先輩!彼氏にしてください!
第1章 彼氏にしてください!
そんな運命あってたまるか。
「ちょっとっ…やめ…て…!」
「やめません…!」
「やめない…とっ…一生…っ…あんたと話さない…から!うわぁっ…」
突然に解放された私は、持っていた箒をまるで杖のようにして体重を掛けながら、息を整えた。
なんなんだ…こいつホント…!
「っ……一生話さないなんてっ…そんなの絶対ヤダ!」
唇を震わせている谷川くんをキッとみつめる。
急に駄々っ子のように叫び出した谷川くんに呆れてものも言えない。
そして、谷川くんの背後にある絵を再び見上げる。
納得した…よ。

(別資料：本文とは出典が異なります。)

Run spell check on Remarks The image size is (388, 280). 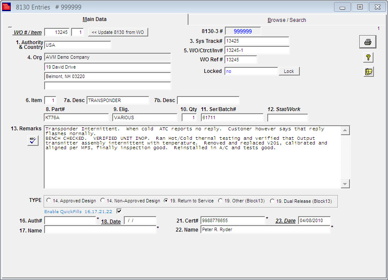coord(33,140)
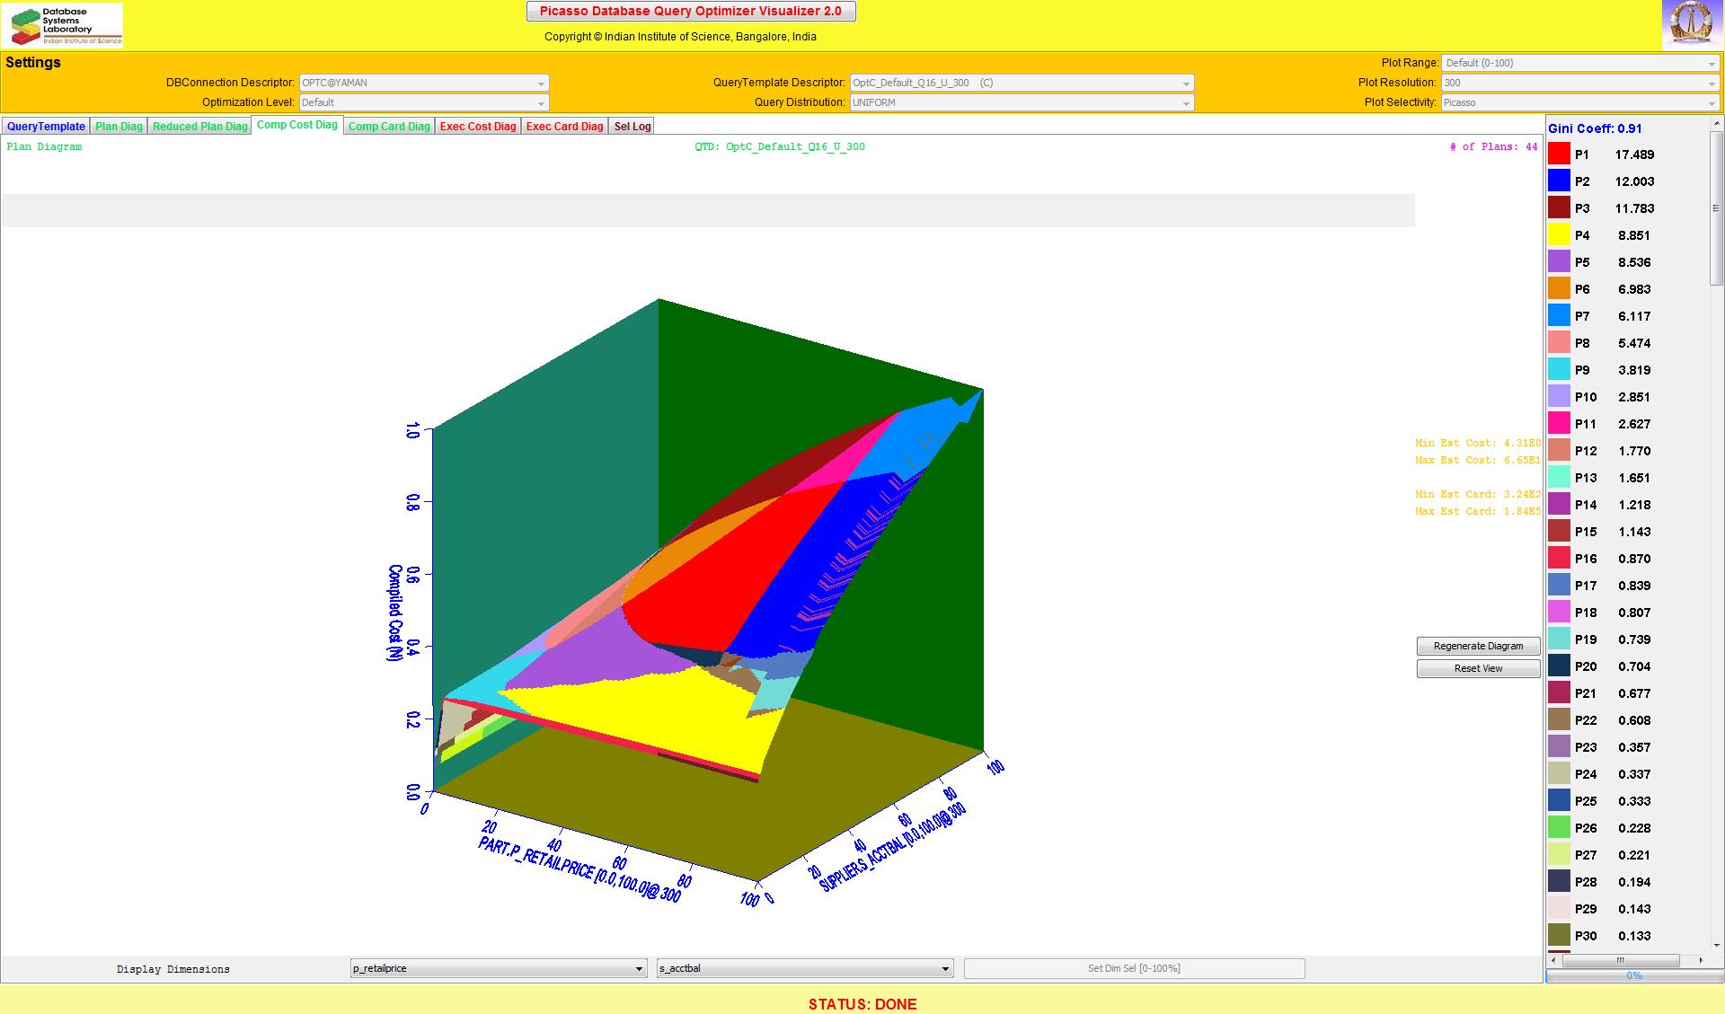Click the red P1 plan color swatch
Image resolution: width=1725 pixels, height=1014 pixels.
coord(1559,154)
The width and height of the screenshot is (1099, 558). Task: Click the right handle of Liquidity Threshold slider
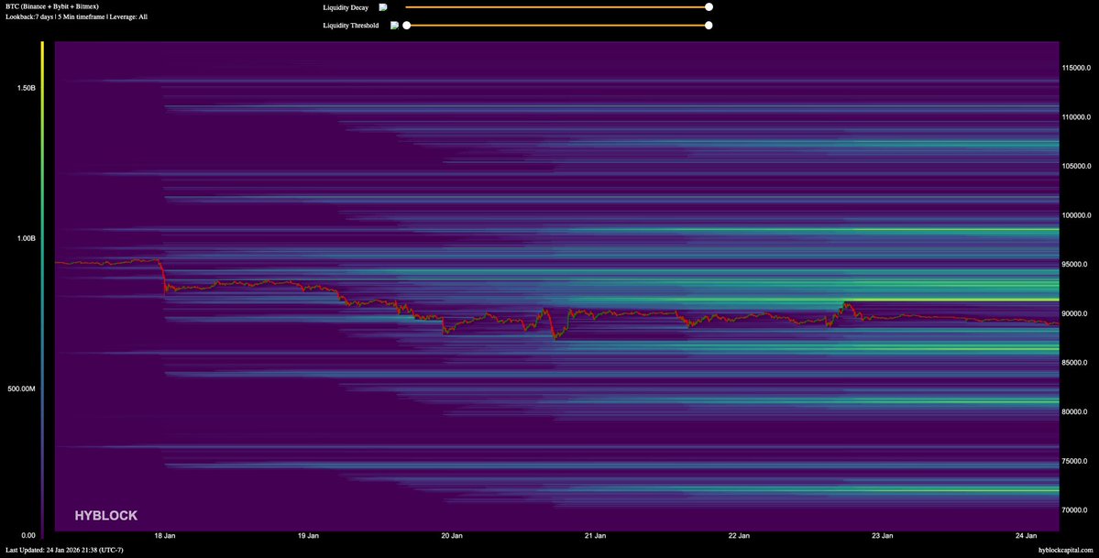(x=709, y=26)
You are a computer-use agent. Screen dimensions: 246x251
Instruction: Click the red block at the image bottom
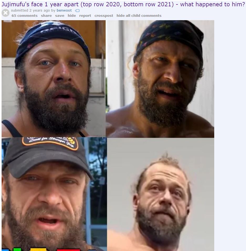click(x=69, y=250)
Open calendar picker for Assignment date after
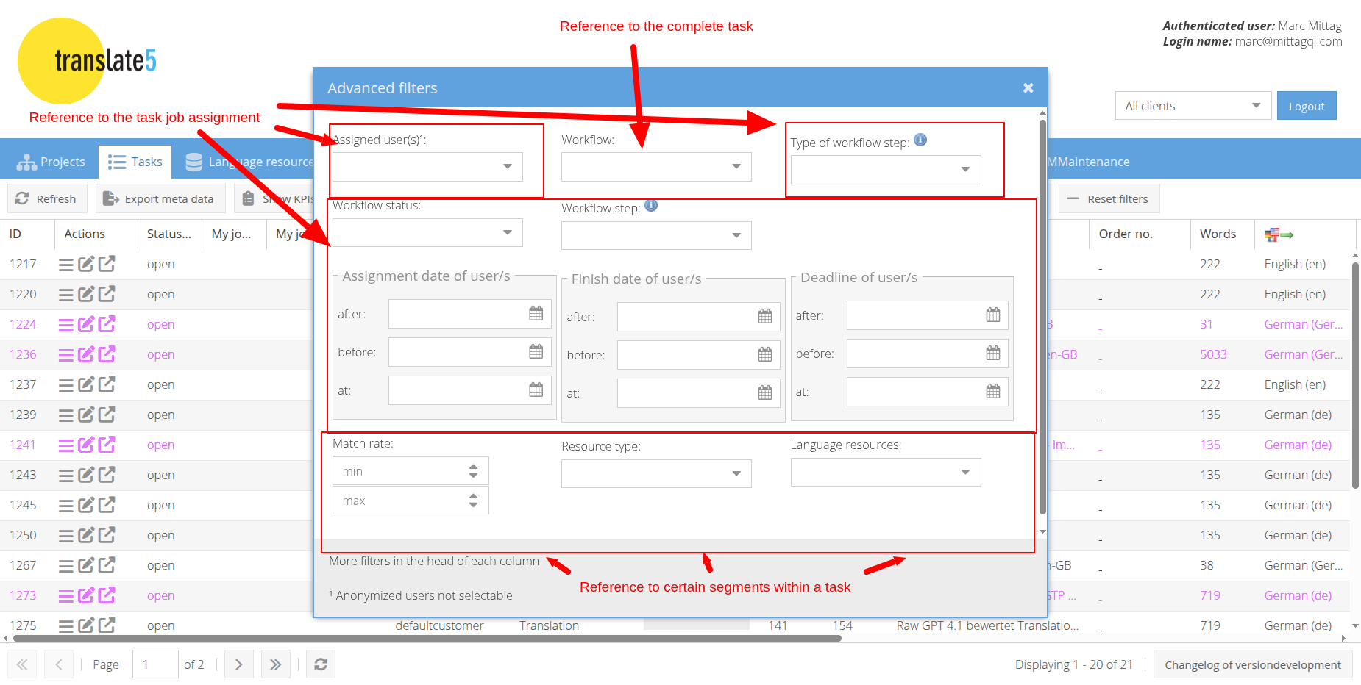Image resolution: width=1361 pixels, height=685 pixels. tap(536, 314)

天才は変人が多いとはよく言ったものだ。
だって、やっぱりこの絵を描いた彼は本当に天才だと思うし、それでいて本当に本当に変人だと思うから…────
「ちょっと…一回そこに…おすわり」
近くの椅子を指差すと、谷川くんは従順にもサッと椅子に座った。
そしてさっきまで唇を震わせていたのに、今度はなんだか嬉しそうにしている。
段々彼の頭に耳と、お尻には尻尾が生えているように見えてくる。
息が落ち着いた私は、あのね!と言いながら箒の柄を谷川くんに向けた。
「急に抱きついてきたりしないで! しかもあんな強い力で!」
「だって…ほのか先輩が僕を誘惑してきたんじゃないですか」
「してないから!!」
キツく言い返すと谷川くんは両手に拳を握りながら俯いた。